What better way to look back at NVIDIA’s top five videos of 2021 than to hop into the cockpit of a virtual plane flying over Taipei.

That was how NVIDIA’s Jeff Fisher and Manuvir Das invited viewers into their COMPUTEX keynote on May 31. Their aircraft sailed over the city’s green hills and banked around its tallest skyscraper, Taipei 101, on the wings of Microsoft Flight Sim running on an NVIDIA RTX 3080 GPU.

It was a fitting start to one of the world’s largest annual tech gatherings, and one of the many virtual events in the second year of the COVID pandemic.

GeForce RTX and AI at COMPUTEX

In the keynote (below), Fisher unveiled our latest flagship gaming GPU, the NVIDIA GeForce RTX 3080 Ti, and the latest games it brings to life with features like ray tracing.

Das revealed new ways to access enterprise AI through subscriptions to NVIDIA Base Command in the cloud and the growing lineup of NVIDIA Certified Systems, many of which are available from partners based in Taiwan.

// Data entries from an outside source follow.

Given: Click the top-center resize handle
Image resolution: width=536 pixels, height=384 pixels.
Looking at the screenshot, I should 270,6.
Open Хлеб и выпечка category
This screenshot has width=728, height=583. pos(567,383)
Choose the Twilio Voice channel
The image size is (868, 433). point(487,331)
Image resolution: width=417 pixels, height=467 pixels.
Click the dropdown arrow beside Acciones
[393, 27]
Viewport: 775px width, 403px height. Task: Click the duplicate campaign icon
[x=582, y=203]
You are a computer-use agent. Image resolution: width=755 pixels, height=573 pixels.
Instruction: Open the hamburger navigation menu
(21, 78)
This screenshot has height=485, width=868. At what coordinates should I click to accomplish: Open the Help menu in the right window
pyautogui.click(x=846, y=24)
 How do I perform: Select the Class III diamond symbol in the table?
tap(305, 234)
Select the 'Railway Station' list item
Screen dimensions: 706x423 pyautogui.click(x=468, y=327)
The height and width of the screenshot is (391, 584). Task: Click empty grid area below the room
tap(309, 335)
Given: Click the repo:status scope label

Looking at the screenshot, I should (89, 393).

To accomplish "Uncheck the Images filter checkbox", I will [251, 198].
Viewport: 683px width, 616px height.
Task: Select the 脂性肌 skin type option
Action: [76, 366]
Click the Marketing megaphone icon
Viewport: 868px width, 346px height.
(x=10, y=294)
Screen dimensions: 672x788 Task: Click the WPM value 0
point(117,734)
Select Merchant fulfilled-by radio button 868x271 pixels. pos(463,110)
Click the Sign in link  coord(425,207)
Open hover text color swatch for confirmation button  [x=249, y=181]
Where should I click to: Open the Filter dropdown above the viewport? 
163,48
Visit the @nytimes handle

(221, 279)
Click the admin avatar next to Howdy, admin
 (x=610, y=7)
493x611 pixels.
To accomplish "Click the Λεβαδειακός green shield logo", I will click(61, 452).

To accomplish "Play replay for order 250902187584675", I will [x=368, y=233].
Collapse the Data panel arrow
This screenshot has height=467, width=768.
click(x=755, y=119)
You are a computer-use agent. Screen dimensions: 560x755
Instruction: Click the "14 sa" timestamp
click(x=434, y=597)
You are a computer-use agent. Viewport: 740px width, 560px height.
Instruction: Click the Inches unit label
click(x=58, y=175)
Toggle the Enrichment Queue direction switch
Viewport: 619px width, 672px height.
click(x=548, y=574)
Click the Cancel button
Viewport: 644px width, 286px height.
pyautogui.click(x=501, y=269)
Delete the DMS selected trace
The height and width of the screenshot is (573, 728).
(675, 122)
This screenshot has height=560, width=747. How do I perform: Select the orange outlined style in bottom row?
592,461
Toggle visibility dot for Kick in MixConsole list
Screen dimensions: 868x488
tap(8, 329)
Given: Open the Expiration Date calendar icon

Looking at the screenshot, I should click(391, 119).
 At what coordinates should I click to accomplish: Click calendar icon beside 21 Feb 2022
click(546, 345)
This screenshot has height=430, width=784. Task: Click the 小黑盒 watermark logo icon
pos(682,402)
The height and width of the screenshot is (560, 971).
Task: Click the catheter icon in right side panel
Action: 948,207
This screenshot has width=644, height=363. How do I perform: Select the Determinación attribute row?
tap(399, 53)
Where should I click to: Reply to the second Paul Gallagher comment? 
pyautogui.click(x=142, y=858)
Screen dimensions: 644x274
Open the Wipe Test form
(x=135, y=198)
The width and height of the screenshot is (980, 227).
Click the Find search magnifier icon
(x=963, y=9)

Omniverse Enterprise and Research at SIGGRAPH

A history of computer graphics packed into less than two minutes of video narrated by Alvy Ray Smith, the computer scientist who co-founded Pixar and helped pioneer animated movies, introduced an Aug. 10 special address at SIGGRAPH.

Richard Kerris, vice president of Omniverse platform development, launched NVIDIA Omniverse Enterprise, an environment where companies from Adobe to Zoom can create virtual worlds and digital twins.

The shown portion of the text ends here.